Erkol, endemik bitkilerin özenle izlenmesi ve korunması gereken hayvan türleri tavsiyelerinden dolayı da uluslararası ölçekte kıymetli bu coğrafyadaki koruma mücadelelerinin sürdürülmesi gerektiğine işaret etti.

gulluk-korfezi-ni-korumaliyiz-696879-1.

'KESİN KORUNACAK ALAN İLAN' EDİLMELİ

Bargilya Antik Kenti'nin kıyılarında bulunan 1. Derece Doğal Sit Alanı Boğaziçi-Bargilya Tuzlası’nın 'kesin korunacak alan' ilan edilmesi gerektiğini vurgulayan Erkol, yapılması gerekenleri şöyle sıraladı:

>> Endemik bitki türleri haritalanmalı, nüfus durumlarının belirlenmeli

>> İlgili mevzuatlara aykırı durumlar belgelenmeli, raporlanması için komisyonlar kurulmalı

>> Bölgedeki tüm sulak alanların tescilleri tamamlanmalı

>> Tescilli sulak alanlarda bölgeleme ve yönetim planı çalışmaları başlatılmalı

>> Balık stokları izlenmeli

ÇALIŞTAY YAPILMALI

Erkol, körfez çevresinde kuş gözlemi ve gezi etkinliklerinin düzenlenmesi ve bu etkinliklerin sosyal ve ulusal medyada paylaşılmasıyla oluşturulacak farkındalığın, konunun gündemde tutulmasında en önemli eylemlerden olduğu belirtti.

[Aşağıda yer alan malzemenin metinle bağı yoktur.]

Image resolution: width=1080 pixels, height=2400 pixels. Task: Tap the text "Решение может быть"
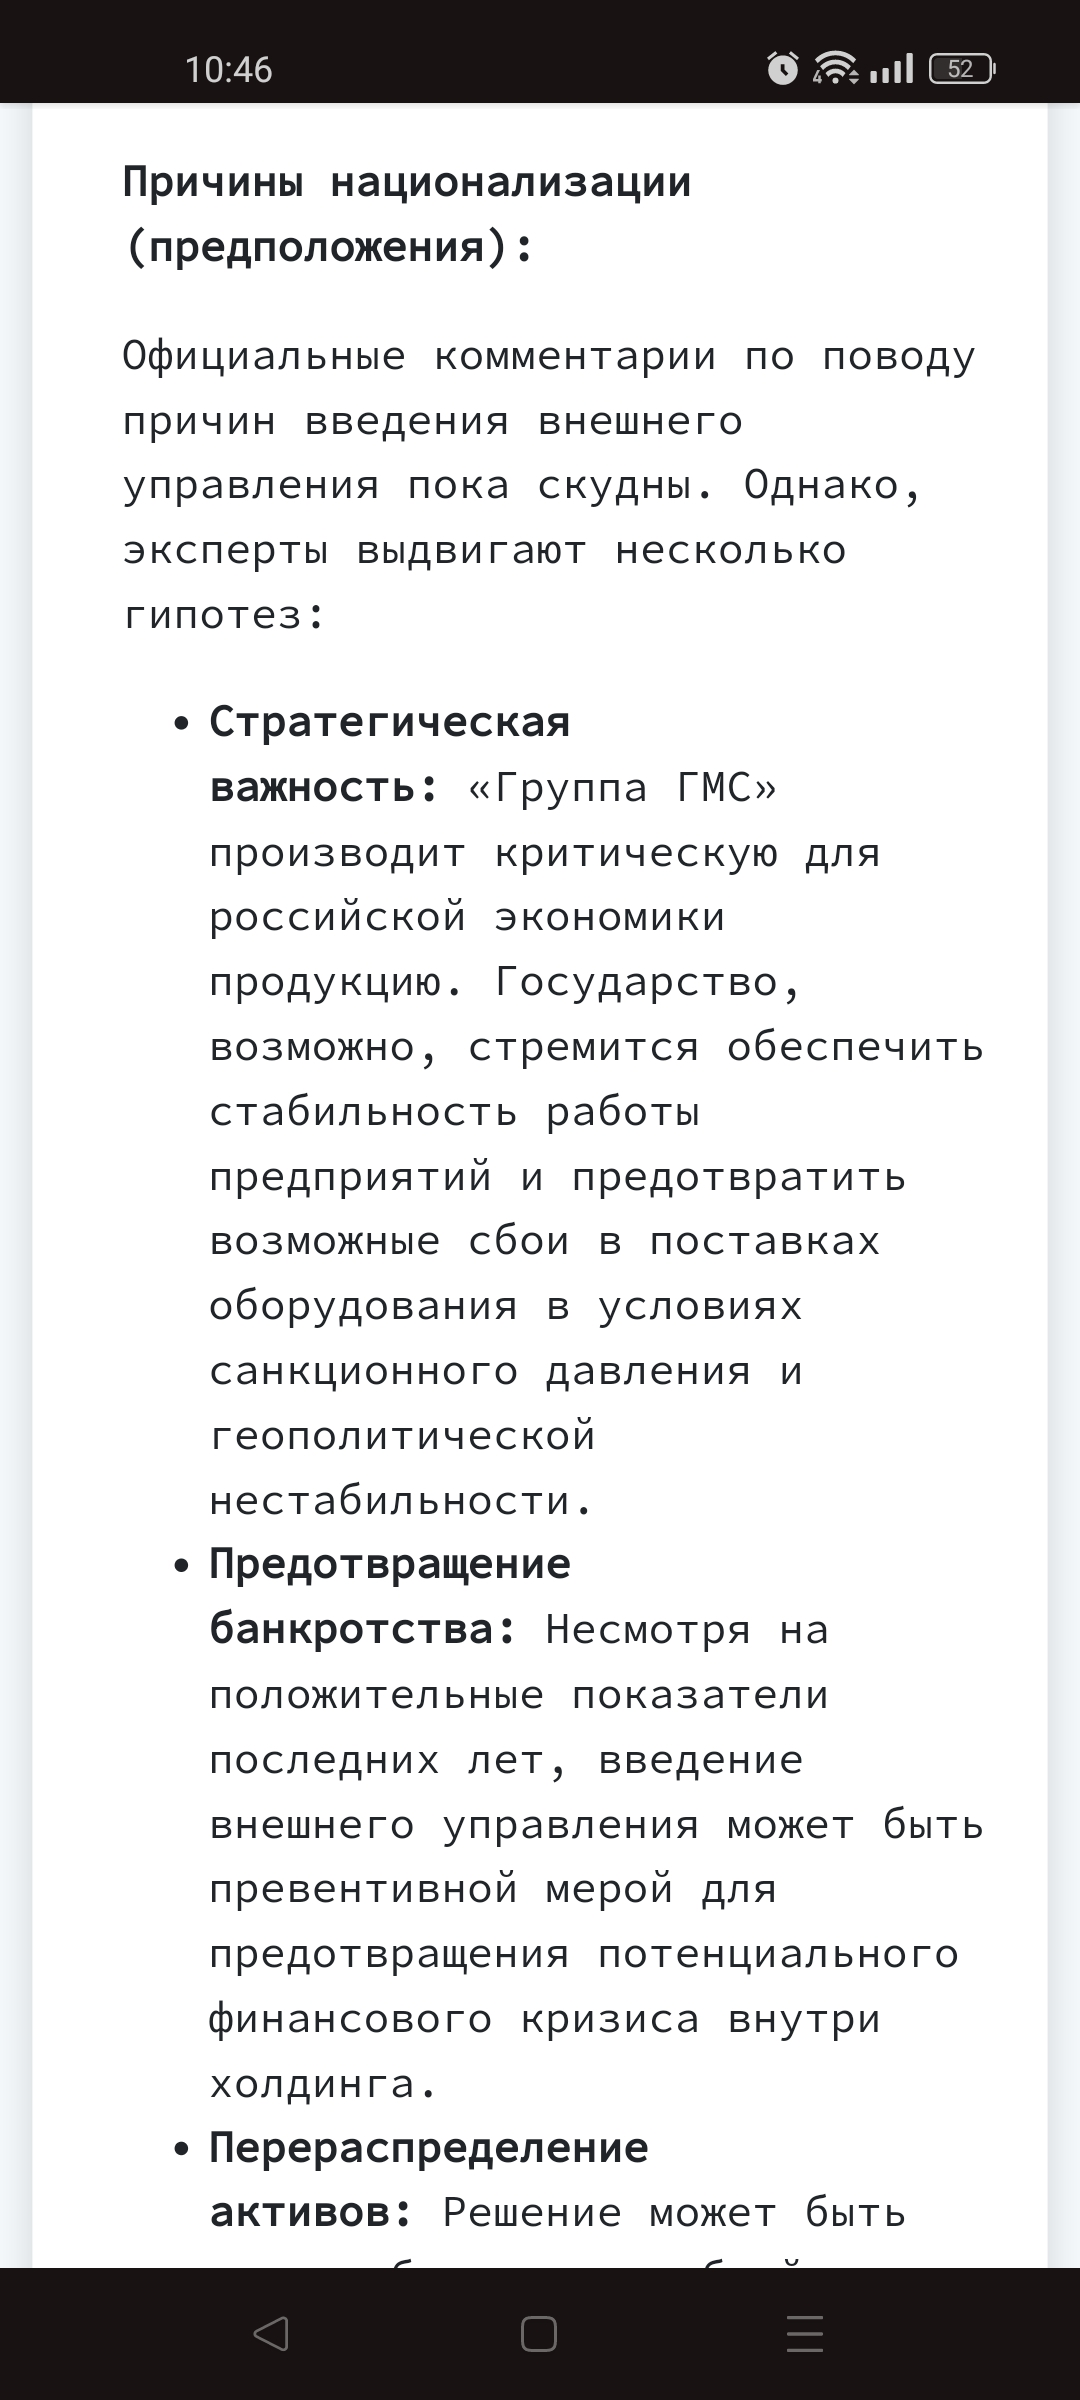pyautogui.click(x=674, y=2212)
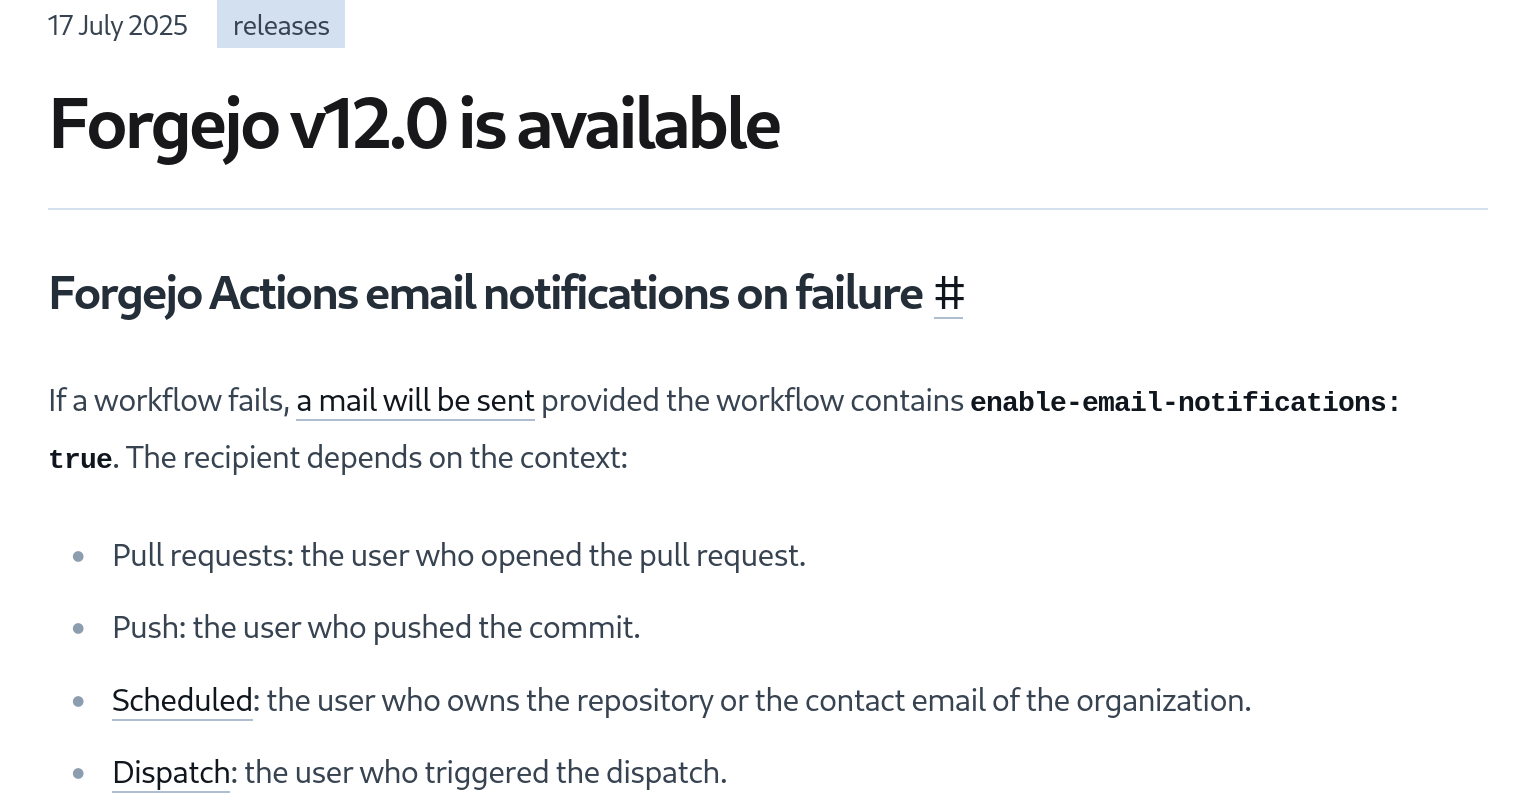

Toplantının sonunda; sualtı videoları ve deniz dibi çamurunun test edilerek belgelenmesinin geleceğe yönelik veri tabanı oluşturmada büyük katkısı olacağı belirtilerek, en kısa zamanda bir çalıştay yapılması isteği de katılımcıların ortak dileği olarak ifade edildi.